旨在克隆表达猪丹毒丝菌SpaA蛋白,分析其免疫原性,为猪丹毒新型疫苗的研发奠定基础。运用PCR扩增SpaA基因,连接至pGEX-6P-1载体,将阳性重组质粒转化大肠杆菌Rosetta(DE3),IPTG诱导表达,SDSPAGE分析表达产物,GST亲和层析纯化融合蛋白质,Western blot鉴定;纯化SpaA蛋白免疫小鼠,间接ELISA检测血清中IgG和Th1、Th2相关细胞因子;不同致病力猪丹毒丝菌攻击免疫小鼠,观察病理组织变化及其免疫保护率。
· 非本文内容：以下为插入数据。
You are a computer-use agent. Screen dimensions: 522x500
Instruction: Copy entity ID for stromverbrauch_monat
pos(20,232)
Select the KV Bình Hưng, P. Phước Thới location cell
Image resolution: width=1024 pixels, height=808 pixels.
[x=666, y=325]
结果显示,猪丹毒丝菌SpaA基因在大肠杆菌中实现表达,获得大小为75ku的纯化目的蛋白质。该蛋白质能特异性识别猪丹毒丝菌抗血清,可诱导小鼠产生较高水平的特异性抗体IgG,并使TNF-β、IFN-γ、IL-5、IL-10含量显著升高,对攻毒菌的免疫保护率均为100%,病理组织变化与攻毒对照组之间差异明显。可见成功获得的重组SpaA蛋白具有良好的免疫原性,能激发机体的体液免疫和细胞免疫,产生较强的免疫保护力,可以作为研发猪丹毒亚单位疫苗的候选抗原。